Compelled to face their dire need, Mrs. Hunter broke out into bitter invective against those whom she regarded as the cause of their poverty.

"Aunty," protested Mara, almost irritably, for her nerves were sadly worn, "what good can such words do? We must live, I suppose, and you must advise me."

"Mara, I am almost tempted to believe that you regret—"

"Aunty, you must fix your mind on the only question to be considered. What are we to do? You know our money is almost gone."

Mrs. Hunter's only response was to stare blankly at her niece. She could economize and be content with very little as long as her habitual trains of thought were not interrupted and she could maintain her proud seclusion. Accustomed to remote plantation life, she knew little of the ways of the modern world, and much less of the methods by which a woman could obtain a livelihood from it. To the very degree that she had lived in the memories and traditions of the past, she had unfitted herself to understand the conditions of present life or to cope with its requirements.
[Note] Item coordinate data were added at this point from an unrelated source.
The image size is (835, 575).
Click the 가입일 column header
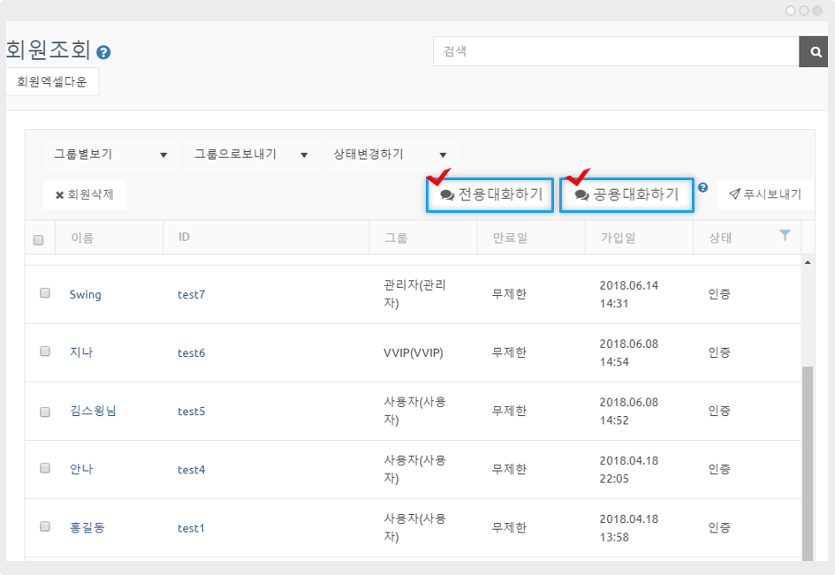pyautogui.click(x=618, y=238)
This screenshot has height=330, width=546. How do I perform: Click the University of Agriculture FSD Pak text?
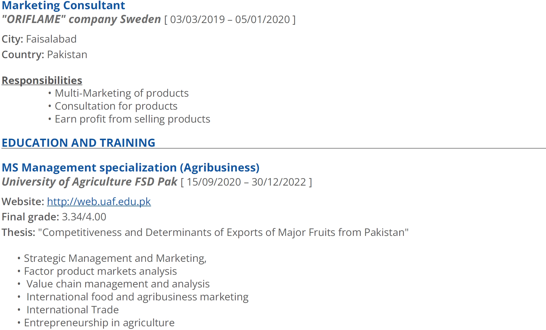coord(90,182)
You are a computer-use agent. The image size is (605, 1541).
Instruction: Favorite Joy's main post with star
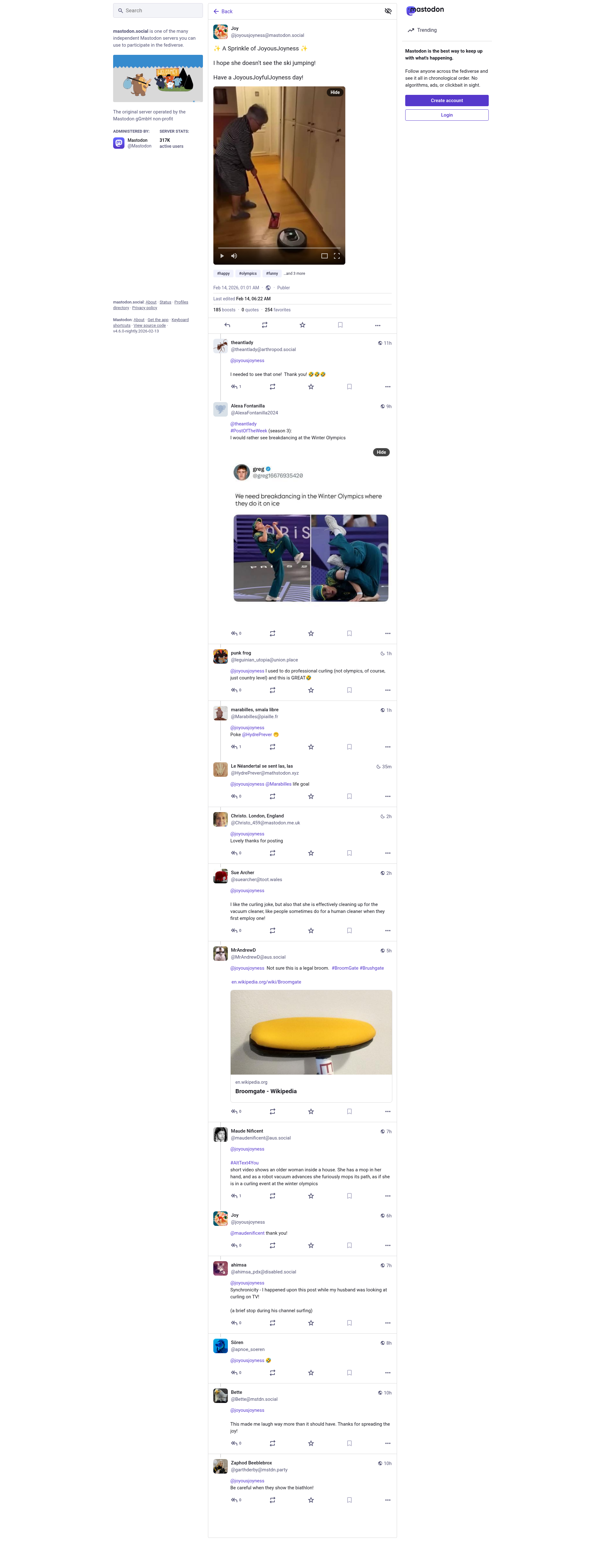[x=302, y=325]
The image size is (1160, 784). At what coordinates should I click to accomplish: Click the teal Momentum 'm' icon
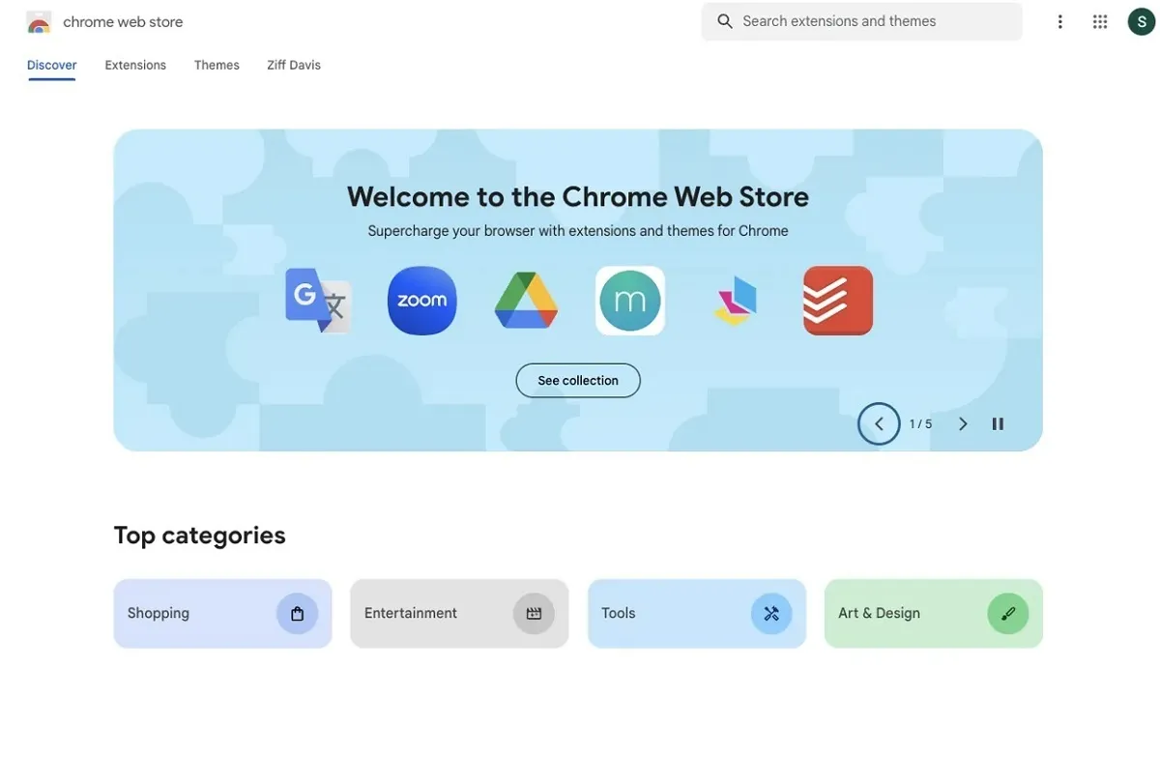coord(630,301)
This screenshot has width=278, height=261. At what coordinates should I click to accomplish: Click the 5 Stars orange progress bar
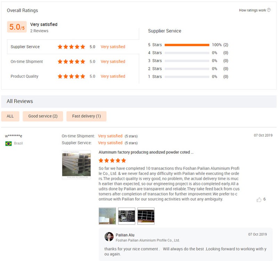click(x=187, y=45)
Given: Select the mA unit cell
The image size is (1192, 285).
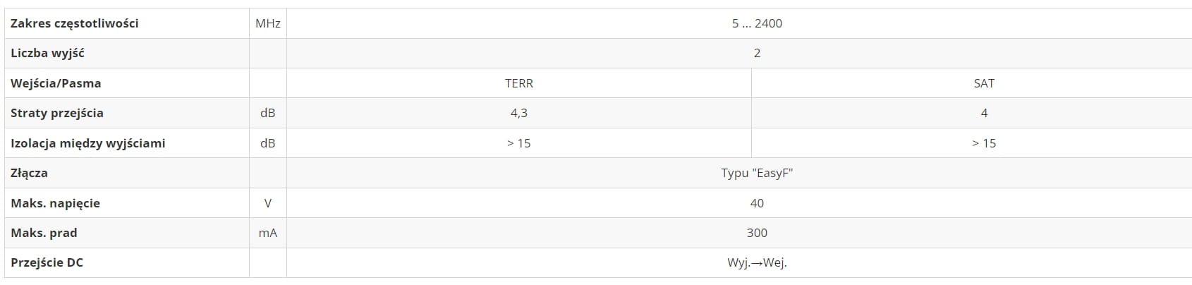Looking at the screenshot, I should coord(268,233).
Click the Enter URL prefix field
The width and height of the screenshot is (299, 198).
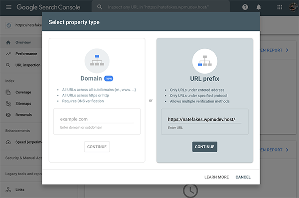coord(205,119)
Now she was practically helpless. "We can't go and reveal our situation to our friends," she began hesitatingly.

"Certainly not," said Mara, "for most of them have all they can do to sustain themselves, and I would rather starve than live on the charity of those on whom we have no claim."
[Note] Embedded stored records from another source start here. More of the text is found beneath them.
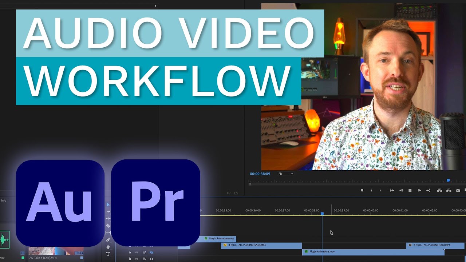
Task: Open the Fit zoom level dropdown
Action: 285,174
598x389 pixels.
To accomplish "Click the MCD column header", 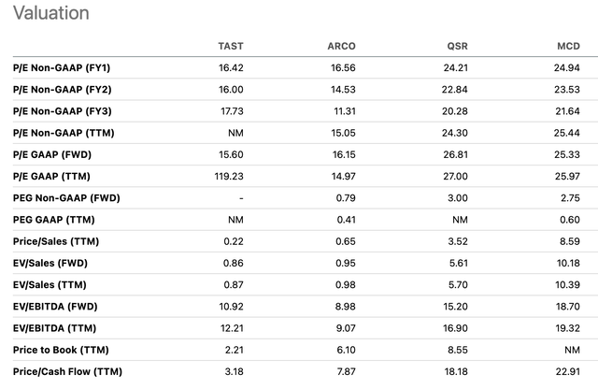I will click(568, 46).
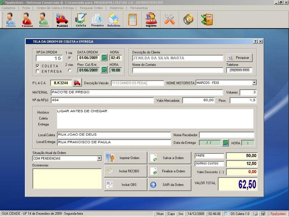This screenshot has width=289, height=217.
Task: Click the Relatório report icon
Action: coord(114,20)
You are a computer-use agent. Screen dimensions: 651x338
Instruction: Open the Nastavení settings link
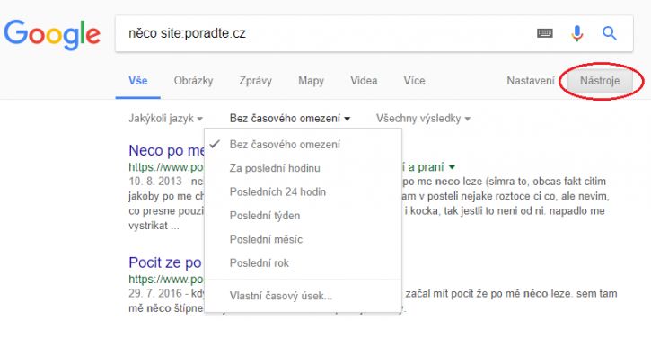coord(531,81)
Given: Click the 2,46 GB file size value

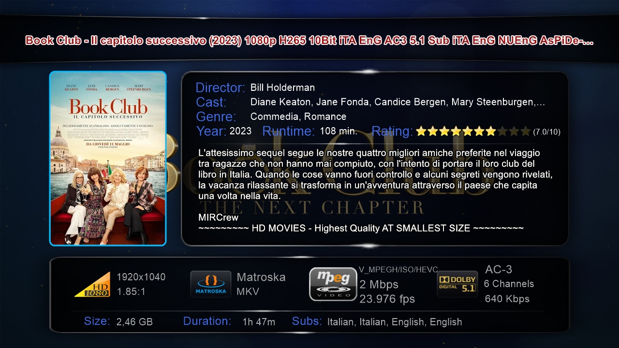Looking at the screenshot, I should [134, 322].
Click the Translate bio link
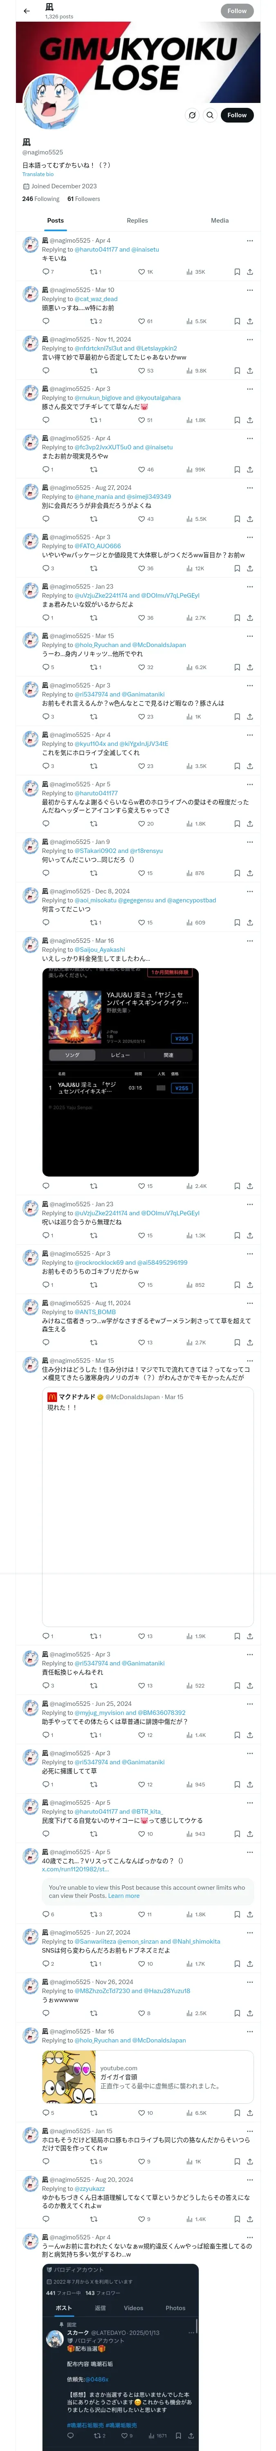This screenshot has height=2451, width=276. 38,174
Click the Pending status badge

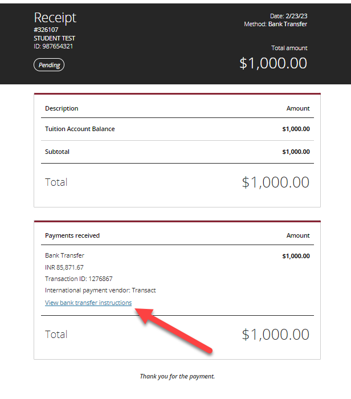point(49,65)
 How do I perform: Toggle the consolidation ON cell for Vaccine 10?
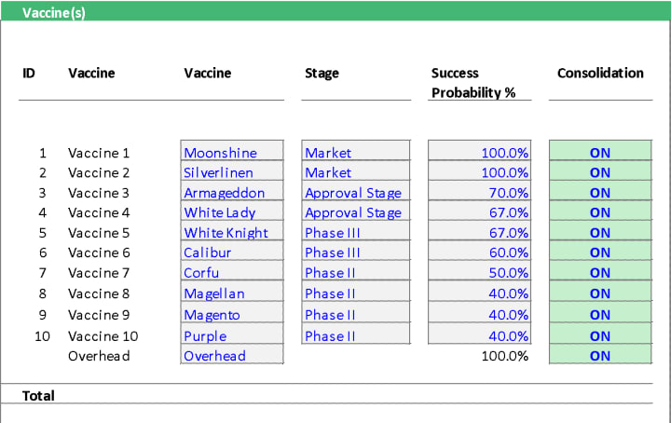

"We might take less expensive rooms."

"What good would that do, Aunty? If we can't earn anything, five dollars will be as hard to raise as ten."

"Oh, to think that people of the very best blood in the State, who once had scores of slaves to work for them, should be so wronged, robbed and reduced!"
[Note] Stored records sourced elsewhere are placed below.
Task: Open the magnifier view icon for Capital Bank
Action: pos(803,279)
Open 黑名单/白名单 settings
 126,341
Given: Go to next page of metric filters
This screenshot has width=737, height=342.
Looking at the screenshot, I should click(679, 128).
Mara heaved a long, weary sigh, and Clancy's words would repeat themselves again and again. She saw how utterly incapable her aunt was to render any assistance in their desperate straits. Even the stress of their present emergency could not prevent her mind from vainly reverting to a past that was gone forever. Again her confidence was more severely shaken as she was compelled to doubt the wisdom of their habits of seclusion and reticence, of living on from year to year engrossed by memories, instead of adapting themselves to a new order of things which they were powerless to prevent. "Truly," she thought, "my father and mother never could have wished me to be in this situation out of love for them. It is true I could never go to the length that he does without great hypocrisy, and I do not see the need of it. I can never forget the immense wrong done to me and mine, but Aunty should have taught me something more than indignation and hostility, however just the causes for them may be."